I'm easily led astray so when I read Chloe's post I wanted to play too.
Chloe has started a Flickr group for antique irons and trivets
so I firstly had to dig out my granny's irons for some photographs:
I'd puzzled over the name on two of them, the iron had eroded and it was difficult to read, but the symbol under the name was the same as the one on Chloe's iron, so these two of mine are clearly Salter irons as well. In addition to the Salter name and symbol is Silvesters Patent.
I really need to do some research on these.
The one at the back is a flat iron and at the front is a polishing iron, it has a rounded base.
After pressing stiffly-starched collars and shirt fronts, one polished them by dampening the surface very slightly and rubbing the hot polishing iron backwards and forwards over the work at great speed.
this next is another polishing iron
this shows all three of my flat irons together, the one at the back has no brand and the iron on the right is also corroded and hard to read - again, I think some research will turn up the correct brand.
Lastly is this little one, it was given to me to play with when I was a child, I don't know if it was originally a child's toy, or maybe for a young girl to use to learn domestic skills - can't say it did much to improve mine! and I was certainly never allowed to heat it on the stove, which, given my record with hot things, was probably for the best
additonal:
have just been looking at the Powerhouse Museum site (Sydney) and found my Salter iron - it's called a 'sad iron'and is circa 1890-1900's
http://www.powerhousemuseum.com/collection/database/?irn=262885&search=iron
...and I'm not sure now about my 'goffing' iron (that was what my mum called it) I've found a 'goffering' iron that looks nothing like mine - still looking
found a little clipping on irons from The Australian Home Beautiful 1965 (it pays to be a hoarder!)
what I had been calling a goffing iron is really a polishing iron - after pressing stiffly-starched collars and shirt fronts, one polished them by dampening the surface very slightly and rubbing the hot polishing iron backwards and forwards over the work at great speed.
The flat irons were heated on top of a stove.
For best results they had to be rubbed over bathbrick, then over sacking impregnated with paraffin wax, and finally dusted.
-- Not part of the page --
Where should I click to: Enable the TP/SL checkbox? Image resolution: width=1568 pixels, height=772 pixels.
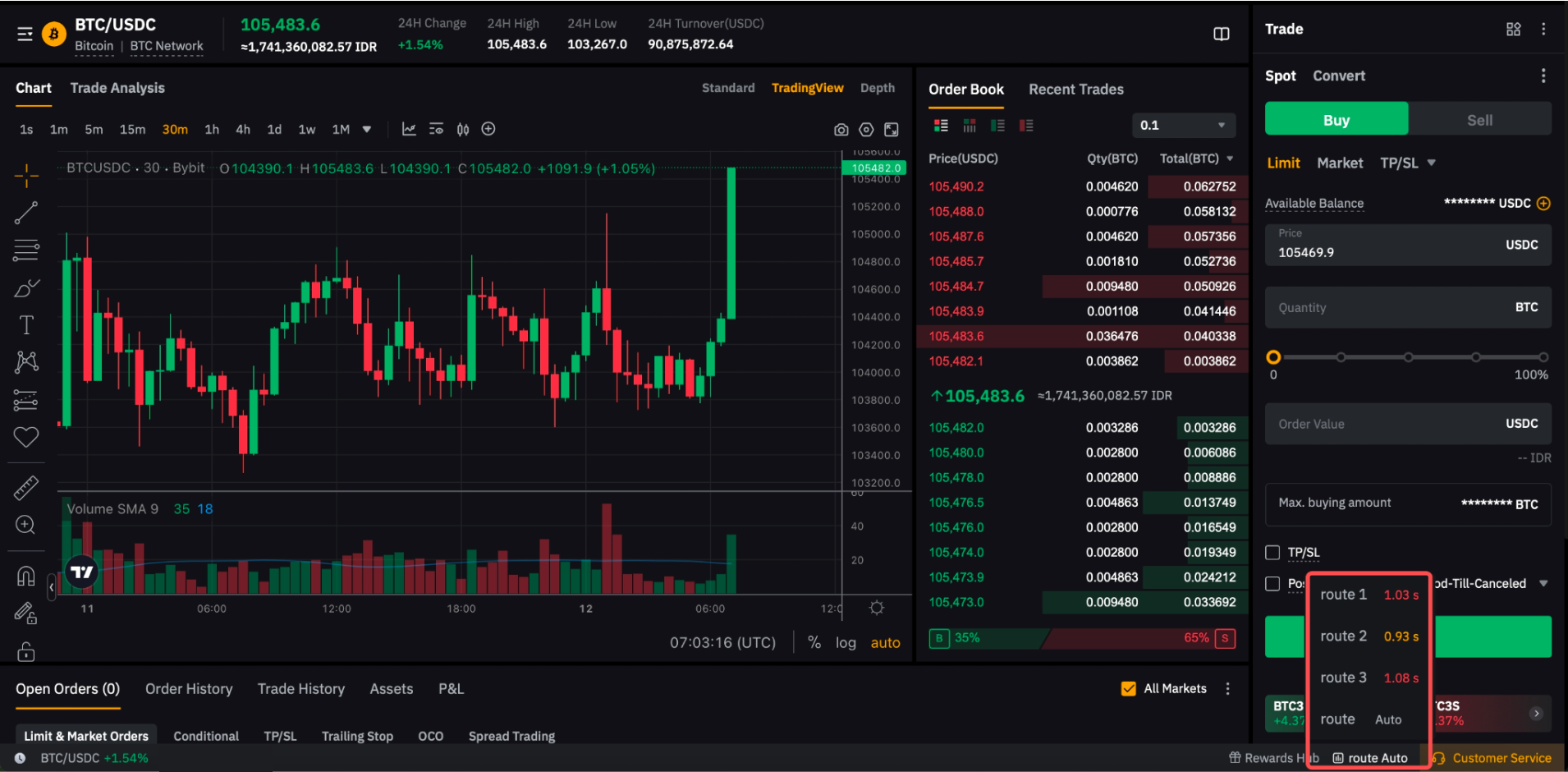1272,553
Heat was lost fairly quickly, so changes were frequent.
I looked up bathbrick and it seems to be a powdered brick similar to pumice - it's used today by bookbinders when working with gold leaf, they put it on the cutting pad to prevent the gold leaf sticking to the pad.
Goffering tongs were scissor shaped with round 'blades' - after a frilled garment had been ironed, the tongs were used to produce a fluted effect to the fullness of the frill.
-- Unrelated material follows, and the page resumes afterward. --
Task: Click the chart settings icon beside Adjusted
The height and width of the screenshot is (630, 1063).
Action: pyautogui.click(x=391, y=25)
And in the days before irons? in Scotland the laundry was beaten flat and smooth with an implement rather like a rolling pin with one handle, called a 'beetle'
who would want to be a washerwoman?
6 comments:
Oh these are soooooo beautiful. I think I have spotted a Lyko (or similar) somewhere in the collection on which I am working. Hang on ....
No - I don't have the details here. But one of the Trivets may actually be that.
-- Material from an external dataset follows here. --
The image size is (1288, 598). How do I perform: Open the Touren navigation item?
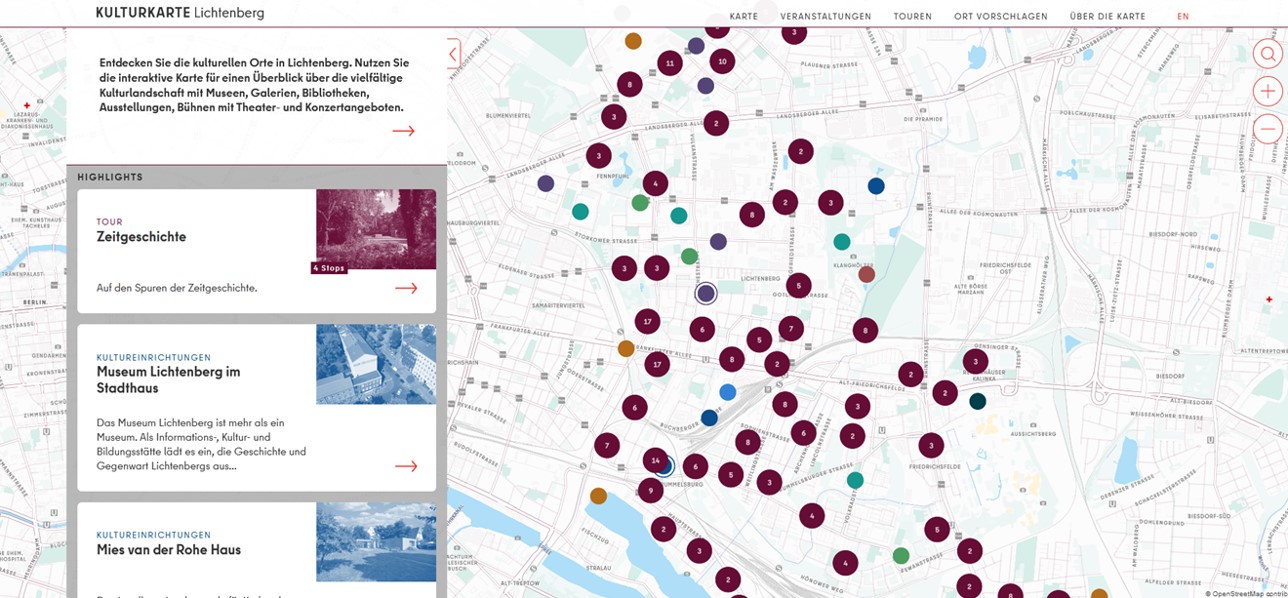pos(912,16)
This is fun - have you got any old sewing machines?????
yes, I've got sewing machines, I'll do those next
also found that what I thought was a 'goffing' iron is a polishing iron (with the rounded base)
My mum has one like this kind. I always think it looks so ugly, but now I've learned to appreciate its beauty. Think I'd call my mum and save it.
Lucia, I used to think the same, they were just the ugly old irons my mum used for doorstops, until I started to catch up to mum in age (grin) and developed that appreciation
Hello, I found one in the grass on my trip to England old Salter flat iron No 4, no silvesters´s patent. Very good condition. If you know something about that, send me email, I can send you photos.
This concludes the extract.